Jan. 16: The dried flower clusters of purple coneflowers and zinnias, tough and unyielding a month ago, crumble between your fingers. A few honeysuckle berries still hang to their branches, but their firmness is gone. Osage fruit is darkening quickly and breaking down, each change measuring the progress of Earth toward equinox.

Almanac literature
Love at First Sight
By Myrtle Ritchie (Age 101)
Vevay, Ind.
This is a true love story told to me by one of my friends, who lived in Massachusetts.

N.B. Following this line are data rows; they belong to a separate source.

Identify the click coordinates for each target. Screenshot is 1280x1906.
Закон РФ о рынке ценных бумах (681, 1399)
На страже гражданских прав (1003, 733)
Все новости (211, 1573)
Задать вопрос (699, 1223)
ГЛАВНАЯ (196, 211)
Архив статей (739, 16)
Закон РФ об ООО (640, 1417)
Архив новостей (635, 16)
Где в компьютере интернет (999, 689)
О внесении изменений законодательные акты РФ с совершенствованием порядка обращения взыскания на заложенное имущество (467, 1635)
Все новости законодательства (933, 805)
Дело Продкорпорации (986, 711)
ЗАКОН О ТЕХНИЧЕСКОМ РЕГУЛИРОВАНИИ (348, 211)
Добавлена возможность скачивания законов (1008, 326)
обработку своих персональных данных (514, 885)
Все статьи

She and a girlfriend, Elaine, had gone to a theater – they walked there, seeing as it was close to her house.

She was 15 or 16 at the time, and there happened to be a soldier named Joe there on furlough. He saw Elaine, and it was love at first sight.

He followed them home, and he went in and told her father how much he loved Elaine and wanted to date her, as she wasn’t used to dating. The father said that yes, they could, and they dated while the soldier was on his furlough. When he had to go back to camp, they were married and she went with him.
They have six children. They are very devoted to each other, and now they live in Florida, close to Tampa. They have I don’t know how many grandchildren, but I do know that they have 18 great-grandchildren.
Joe has retired and has a workshop where he can make beautiful things out of wood. He has been having heart trouble, and he has to have oxygen on 24 hours a day. But they are still in love as much as ever.

Their children and grandchildren are all fine people and look after their parents. Elaine quilts and has bake sales with the other ladies for different organizations when Joe isn’t too sick.

God bless them, and may they have a much longer time together.